I started the story as a tale of shamanism, a subject I had researched for years and was researching a good bit at the time. When I started writing it, the main location was not New Orleans, and the main character was the protagonist, Alex Hampton. But the character I originally assigned as the antagonist, Jacob LaGuerre, hijacked the story and took it where he wanted it to be played out – the tortured landscape of New Orleans. Sure I’d had a lot to say about the Katrina aftermath, but I wasn’t ready to tackle such a subject in a short story, let alone a full length novel. But Jacob is more adventurous and driven than I am, and he hijacked me as well.

Yet you may still find my influences. To me the story is not written in the style I’d most like to write. It’s not lush with metaphors, it’s not as many layered as I’d like. But after a heyday of writing for me in the early 90’s, I went to work as a photojournalist at the local newspaper and it killed my writing style, beat it into the dust. After I left the newspaper, it took me years of flat and failed short stories to relearn how to write fiction.

I’m not ashamed of those influences showing up – to me it’s more like a homage (even when they're unconscious), much like many filmmakers do with a nod to their teachers, their mentors, directors such as George Lucas, Alex Pyros, or Stephen Speilberg.

So I don’t mind if my influences make brief cameos in my writing, – a bit of John Fowles, Poppy Z Brite, Caitlin Kiernan and hints of Neil Gaiman.

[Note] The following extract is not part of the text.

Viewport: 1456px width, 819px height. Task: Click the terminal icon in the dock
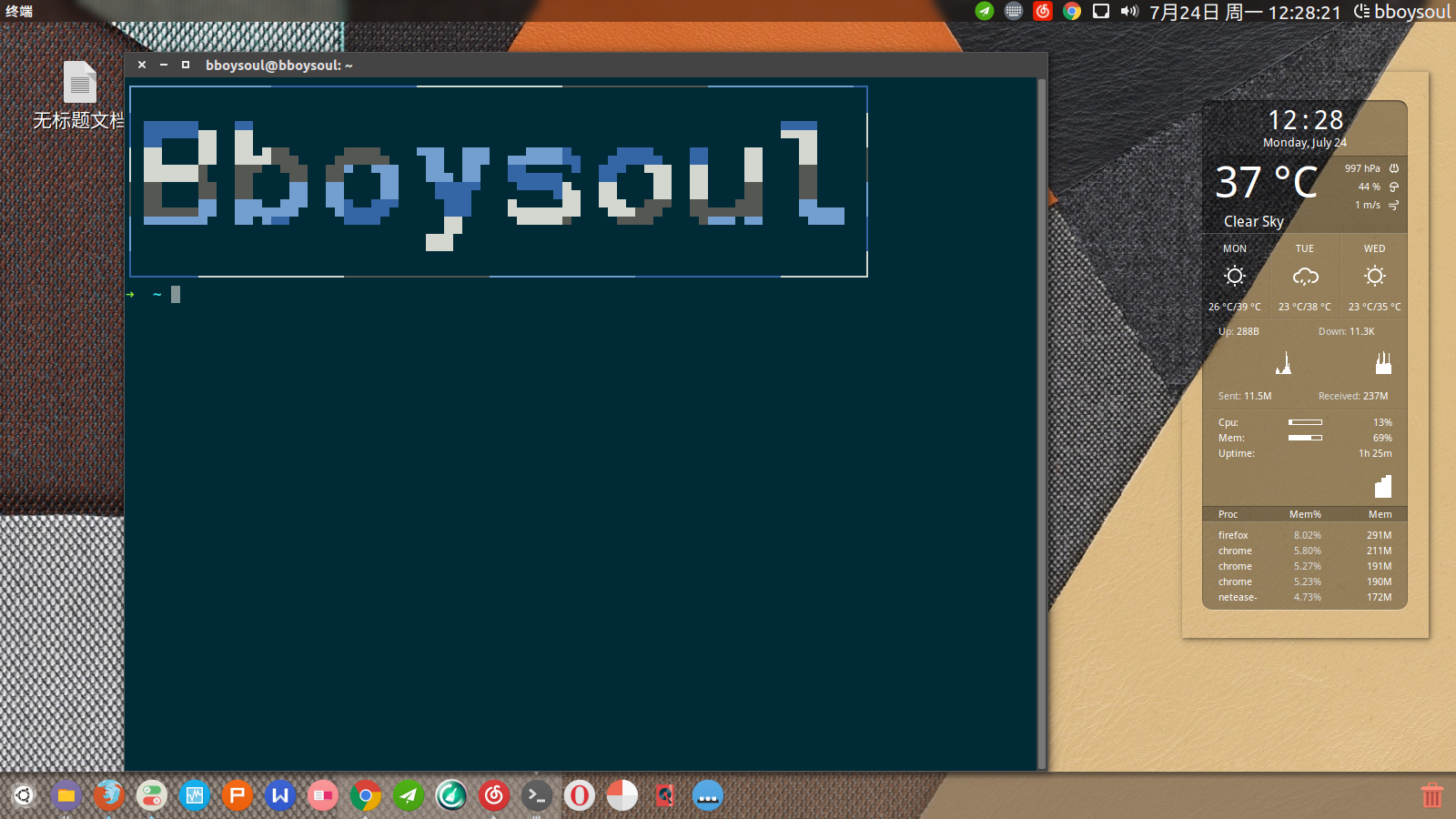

They are some of the writers who swept me away.

Saturday, February 6, 2010

Juggling book signings

A lot of people have been asking me when I'll be having the book readings/signings for Shaman Circus.  I'm working on a schedule, but due to a new job (started the day before the book was released) and family responsibilities, it may be more towards spring before things come together.
At least for Greenville, SC,  I'm thinking something like the events I hosted when I released The Howling magazine.  Those were mixed media events, which required lots of planning with music, an art show, etc. 
In addition, there are a number of local and regional authors I'd like to include to make it a more fun and broad-spectrum event for everyone.
Since I have a close connection with the Pendleton Street Art District, I'm hoping for something in that area.  It was my home for a while when I lived in my art studio and where I wrote a good bit of the second shaman novel. I also wrote many short stories at The Village Studios, with some of those stories set in the district.  In addition, Fireworks: Interference Equation, my third novel includes many locations from the Pendleton area. 

Soooo... bear wirh me. But for those of you who can't wait.  The book is available at the ATTM Press website and on Amazon.   At any of my book signings, I'll certainly sign any books purchased at the various sites outside of the signing. 

I'll  post any updates on my Facebook, Twittter, Myspace, Goodreads and there will be posters scattered downtown and in the Pendleton Street Arts District.

Monday, February 1, 2010

Holding my book!

For the first time today I'm holding a copy of my first published novel, Shaman Circus.  Wow!  What a feeling.  What a wonderful surprise.  The quality that ATTM Press offers is superiorl. The amazing cover art by Steve Viner of the UK  is stunning and I'm very grateful for the flattering bio photo taken by Bethany Williams who had a ton of patience and a rapid fire creative style.  She even put me at ease in front of the camera which is a  tough task.

So I am incredibly pleased.  But there's more to do.  I'm mixing some marketing with some writing - following up on the final chapters of the sequel, Shaman in Exile, which is a good bit longer than the first book and takes place in New Hampshire, France, and Folly Beach, SC, as well as New Orleans. 

I'm listening to a lot of the same music I listened to while writing Shaman Circus to recreate the mood for the radio interviews.  Ten Years, Vast, One Side Zero, Earshot, NIN.